Rob Bell (Love Wins), views hell to be as much as our living contrary to God’s ways now as it does with something yet to come. The identity of Jesus as the Way, the Truth and the Life is wrenched from it exclusivistic moorings and twisted to mean, “people come to Jesus in all sorts of ways.... They drink from the rock without knowing what or who it was.” (p 158) The gospel is the good news that:
“begins with the sure and certain truth that we [all without exception] are loved. That in spite of whatever has gone horribly wrong deep in our hearts[morally broken but not totally depraved] and has spread to every corner of the world, in spite of our sins, our failures, rebellion, and hard hearts, in spite of what’s been done to us or what we’ve done, God has made peace with us[reconciliation universally and presently applied]. We are now invited to live a whole new life [conversion, taking a new direction in which we begin tofulfill our potential] without guilt or shame or blame or anxiety. We are going to be fine.” (p 172)

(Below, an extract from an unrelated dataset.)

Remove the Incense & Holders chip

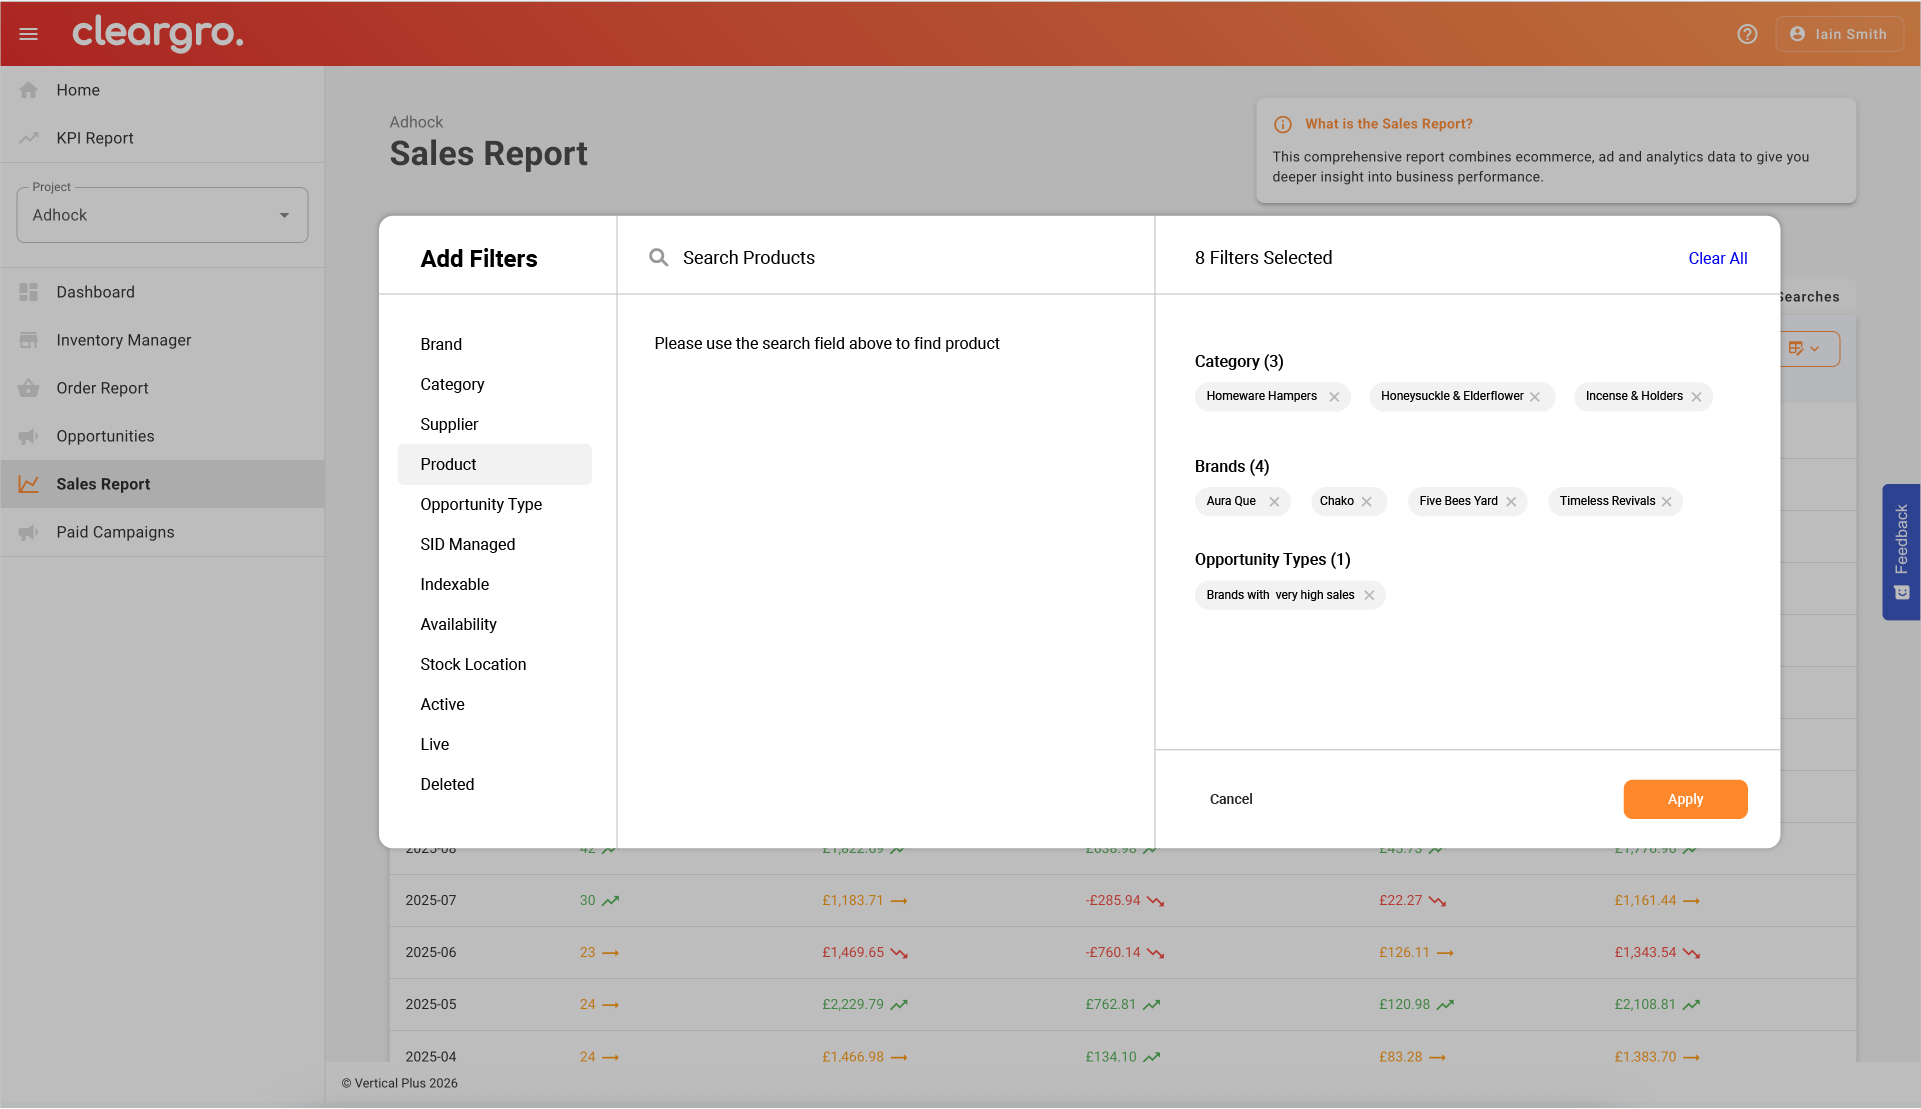pyautogui.click(x=1696, y=397)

In Christ there is liberty, a breaking from a harsh, laborious system into a life in which the heart istransformed, the mind renewed, and Spirit of God enables to pursue holiness. It is freedom to keep God’s law enthusiastically because they are no longer a burden (1 John 5:3; Matt 11:28). It is coming under the authority of pastors and teachers so that we are no longer tossed to and fro and carried about by every wind of doctrine by the trickery of men (Eph 4:14). It is learning from Christ so that we put off our former behavior and put on a new man which is created in true righteousness and holiness (Eph 4:21-24).